Especially when physical dependence sets in does the alcoholic’s life become increasingly affected. His efficiency begins to be cut down, and it is noticed at his work. More days away from the job follow due to “illness.” His self-esteem suffers, as do his relationships with others.
He may try to compensate by being overly generous, spending money freely, even getting deeply into debt. But his social isolation grows as he becomes ill-tempered and difficult to get along with.
Ultimately he may lose his job, friends and family. Drinking becomes more important to him than anything else, including eating. He neglects his appearance, health and responsibilities.
World Health magazine states: “The dependent drinker who continues drinking amasses more and more disabilities . . . and his life expectancy will certainly be curtailed.”
Damage to the Body
Alcohol contains no vitamins, minerals or proteins, although it contains calories. Thus, people who drink a lot may feel full and put on weight, but they are not being nourished. And since the alcoholic often loses his desire for food, his body is more susceptible to disease from undernourishment.
Overuse of alcoholic beverages can damage the lining of the stomach and small intestine, causing inflammation and ulcers. Stomach muscles can lose their tone, digestion is hampered, and nausea may occur.
In the Bahamas, where, as Physician’s Alcohol Newsletter reports, “Alcoholism is the number one health problem,” many have a condition known as “alcoholic foot.” This is the chronic ulceration and gangrene of the foot that at times requires amputation.

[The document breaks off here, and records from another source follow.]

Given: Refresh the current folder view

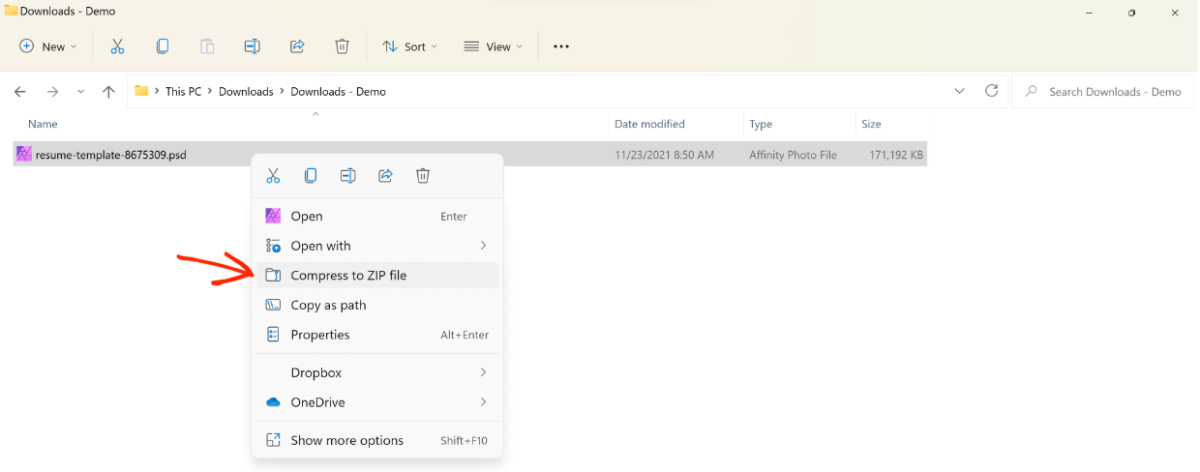Looking at the screenshot, I should [x=991, y=91].
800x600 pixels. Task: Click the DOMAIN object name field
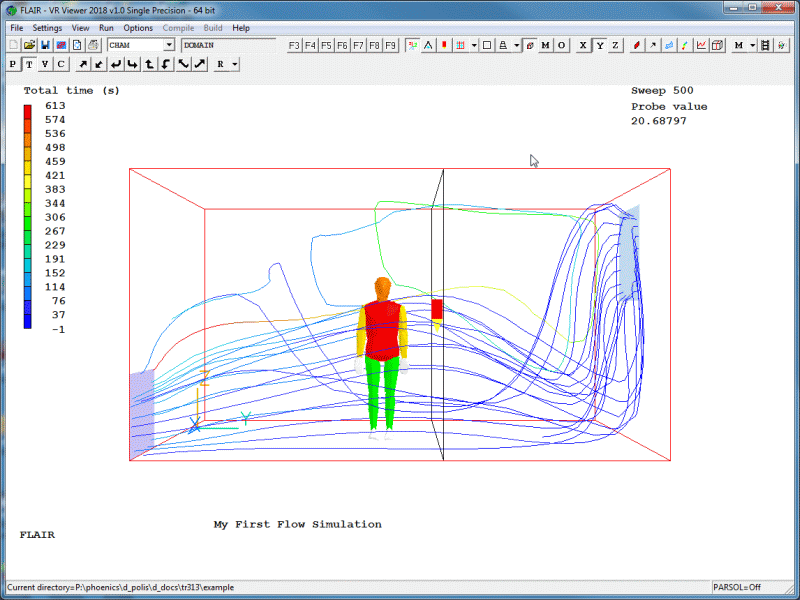tap(227, 45)
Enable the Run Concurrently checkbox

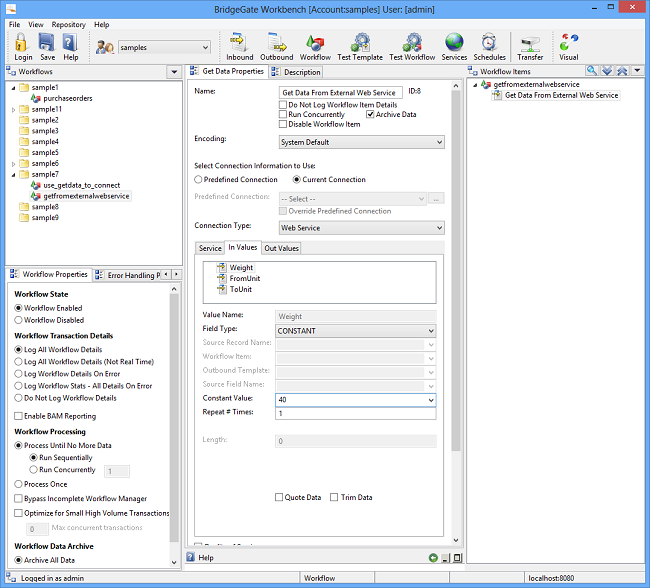pos(283,115)
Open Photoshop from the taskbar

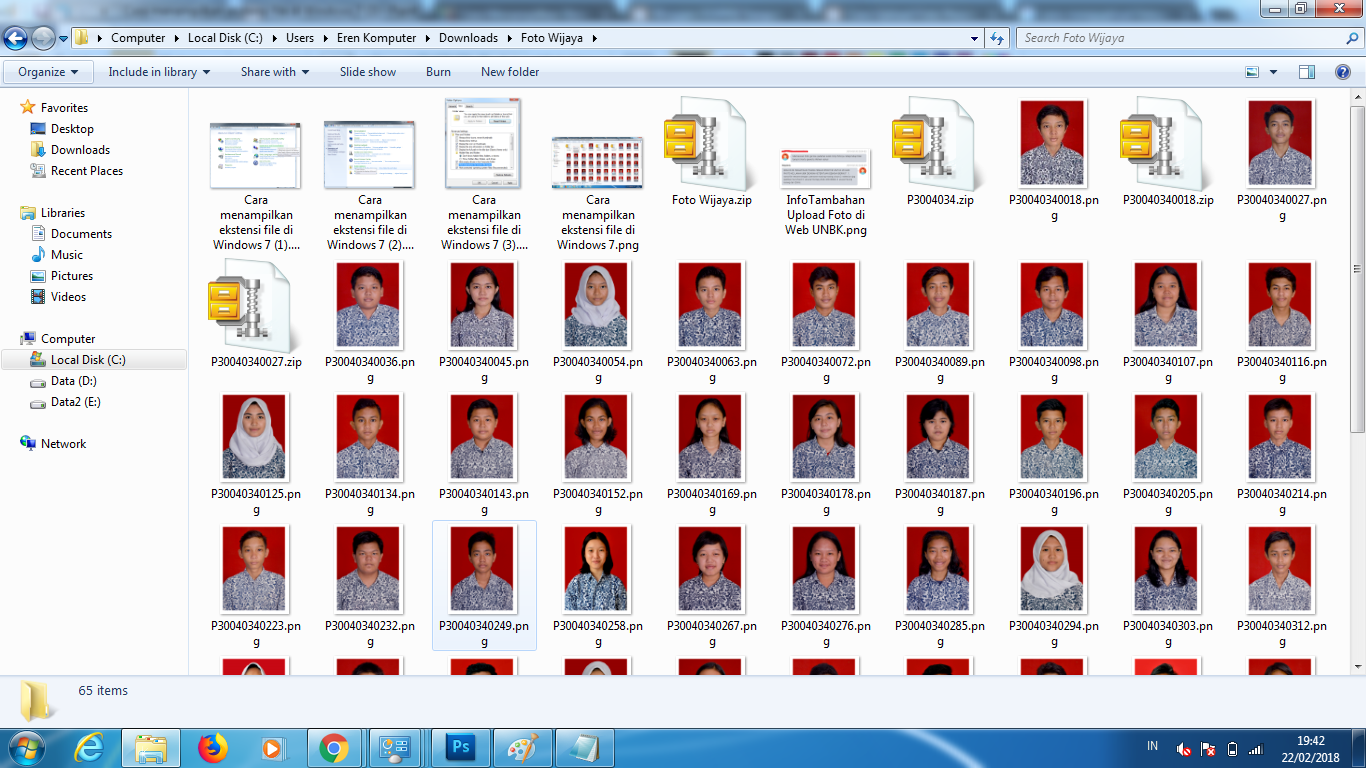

A particularly damaging condition that results from too much drinking is cirrhosis of the liver. This ailment ranks as one of the leading causes of death among young and middle-aged adults. In France, according to government figures, over 22,000 died from cirrhosis of the liver in one year. In the United States, twice as many people died from this disease in a recent decade compared with the previous one, largely the result of increased drinking among the population. In Denmark, deaths from cirrhosis rose 40 percent in three years, due to increased drinking. In Italy, these deaths doubled in eleven years.
Dr. Frank A. Seixas, medical director of the National Council on Alcoholism in America, says: “For the first time, we’re getting medical evidence which confirms the observations doctors have made—and dodged—for years: alcoholism and cirrhosis are very closely linked.”
In one experiment, Dr. Charles Lieber of Mt. Sinai School of Medicine in New York gave a group of volunteers a nutritionally superior diet for 18 days. During this period they each consumed six drinks over the course of a day, totaling 10 ounces of 86-proof whiskey daily. While it could be seen that they were under the influence of alcohol, none were drunk to the point where they lost complete control of their senses. Yet all of them had clear evidence of the beginning of harmful liver changes after only a few days.
Chronic heavy drinking also contributes to a variety of heart diseases, the primary cause of death in some countries. In fact, excessive amounts of alcohol can cause heart failure by paralyzing the cardiac nerves. It can also paralyze the respiratory center of the brain, causing breathing to become slow and possibly to stop altogether.
Brain Damage
Prolonged heavy drinking destroys brain cells. And the body is not able to replace these the way it does other body cells.
Autopsies of chronic alcoholics have revealed massive destruction of brain cells. Such brain damage can bring on or aggravate various mental disorders, including paranoia, a form of insanity characterized by a persecution complex; and schizophrenia, a “splitting” of the personality. For instance, it is reported that every third bed in France’s psychiatric hospitals is occupied by a victim of alcohol.
In the latter stages of alcoholism, delirium tremens can occur. This happens when alcohol suddenly becomes unavailable, or is available only in very small amounts. They may also occur after a long “bout” of drinking. First, there are tremors, or shakes, all over the body. The appetite is lost, and nausea sets in. The victim becomes feverish and moves about at random. Hallucinations follow. Things are seen that are not there, such as spiders, rats and flies coming out of the walls or floor.
The terror of such delirium, or “madness,” can lead to suicide. It can also cause permanent mental feebleness—or death, as this condition is said to have a 20-percent mortality rate.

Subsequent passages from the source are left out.